**Reading passage:**
_ _ _
According to the New York Times, the Democratic response to the nuclear option
has already begun, and the atmosphere is turning increasingly poisonous
even in the absence of poorly structured Democrats-are-like-Hitler
references: "Our friends on the other
side of the aisle are shutting down the business of the Senate by
making it impossible for committees to do the work of the American
people on everything from intelligence matters to passing an energy
bill when gas prices are at record highs," said Senator Mitch McConnell
of Kentucky, the No. 2 Republican. [...] There is significant
legislation at stake. Besides energy and asbestos measures whose
legislative reviews were cut short on Thursday, Congress is trying to
pass a major transportation bill and an air quality bill, as well as
all of its spending measures. Democrats have said they will not block
spending bills, to avoid a full-blown government shutdown.
_ _ _
**Entries supplied:**
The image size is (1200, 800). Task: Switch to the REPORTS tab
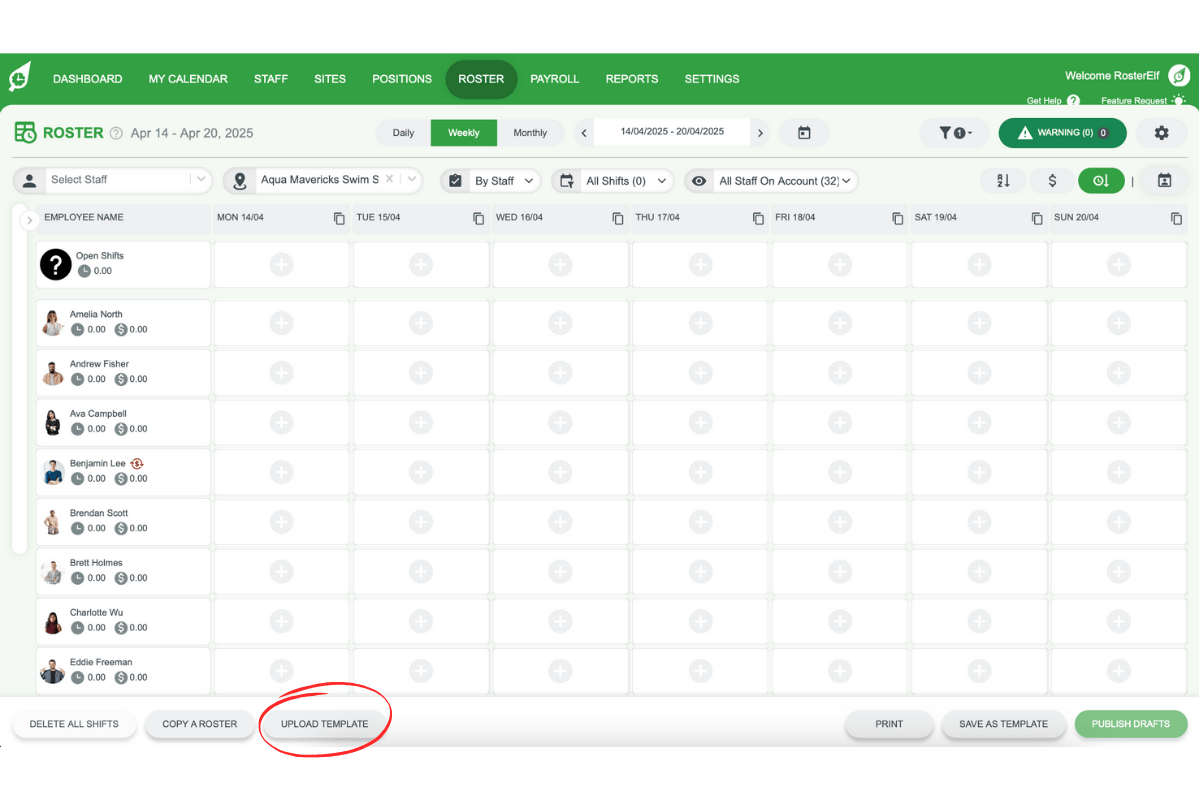pyautogui.click(x=631, y=78)
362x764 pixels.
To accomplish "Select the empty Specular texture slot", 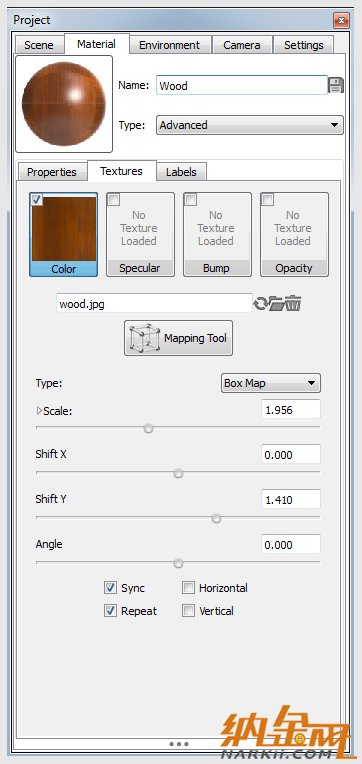I will [140, 234].
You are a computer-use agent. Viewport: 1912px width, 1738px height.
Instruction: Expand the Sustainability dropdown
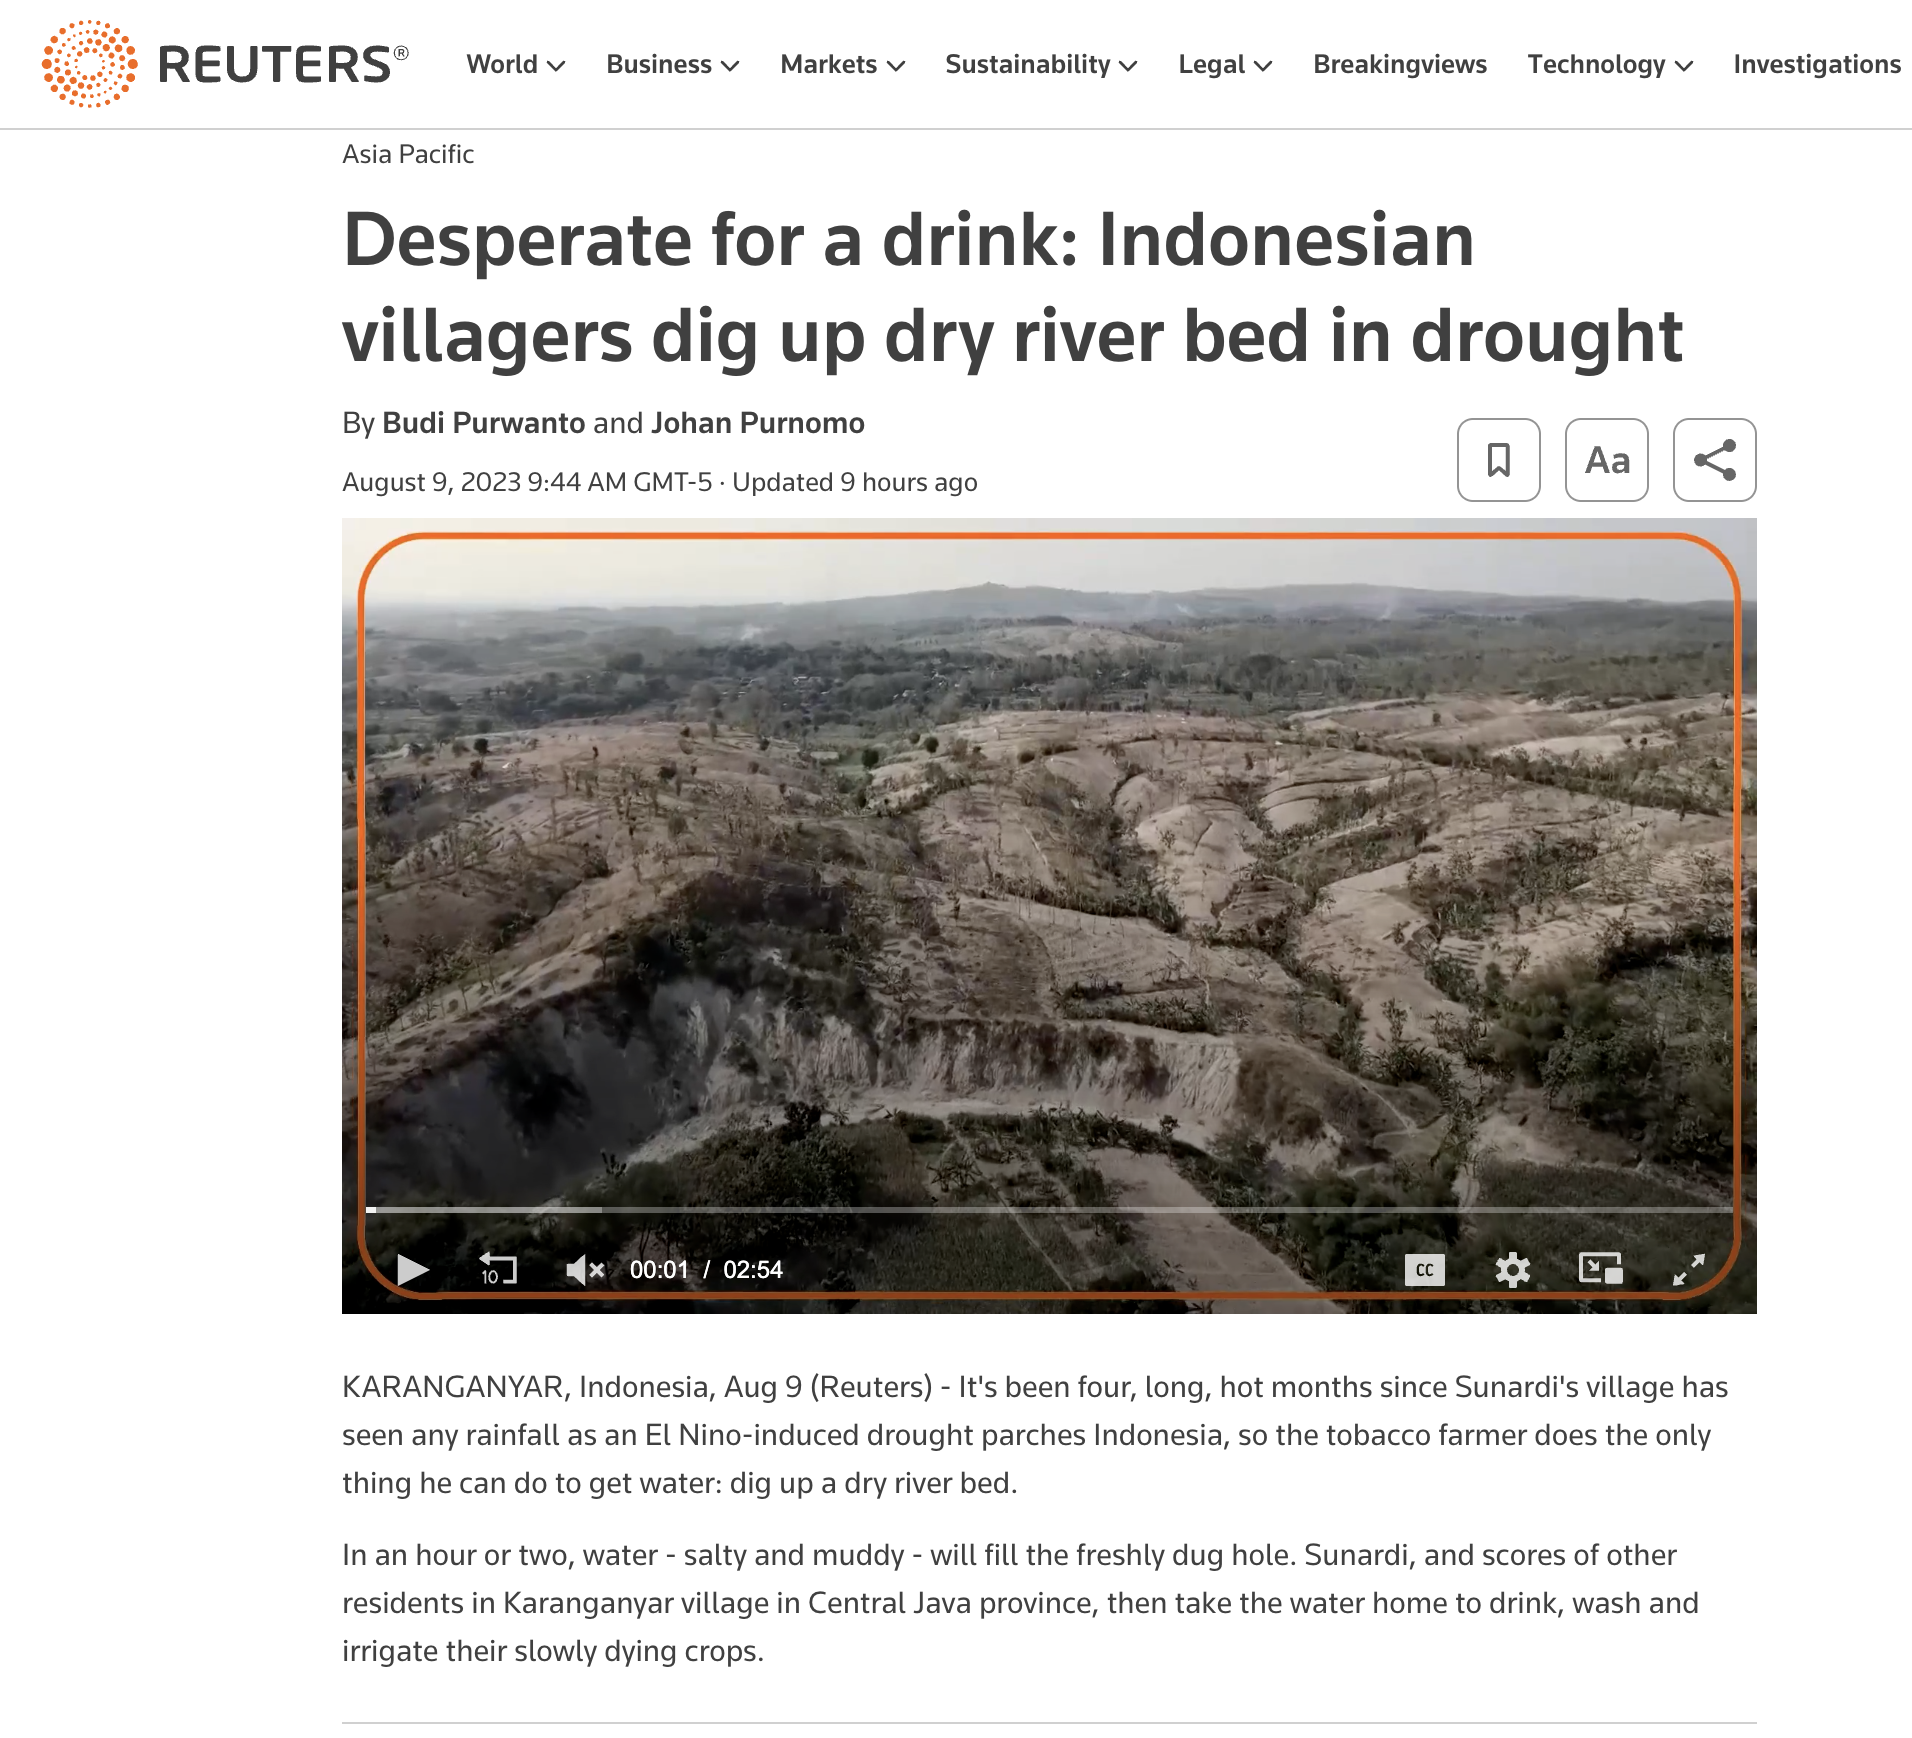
_ _ _
**What to work on:**
a) Which pieces of legislation does the passage on the Senate standoff over the nuclear option name as at stake? List them all.
b) According to the passage on the Senate standoff over the nuclear option, why do Democrats say they will not block spending bills?
c) Resume the passage on the Senate standoff over the nuclear option from where it stops.

**Answers per task:**
a)
- Energy bill
- Asbestos measures
- Major transportation bill
- Air quality bill
- Spending measures (spending bills)

b) To avoid a full-blown government shutdown.

c)
No kidding. One would indeed think the Senate would have bigger things
to worry about then whether a handful of already-rejected judges get
shoved through the system in violation of Senate rules. A win on this
front is going to make future legislative accomplishments very few and
far between. (As Steve Clemons
and others have pointed out, the Bolton nomination is also going to get
ground up and spit out by this, unless the Republicans chose to further
extend the rule violations to encompass all nominations.)
Reid has been blunt about the position the Democrats will take if the
rules are violated; they will simply start ignoring the traditional
role of the majority party, and introduce their own legislative agenda.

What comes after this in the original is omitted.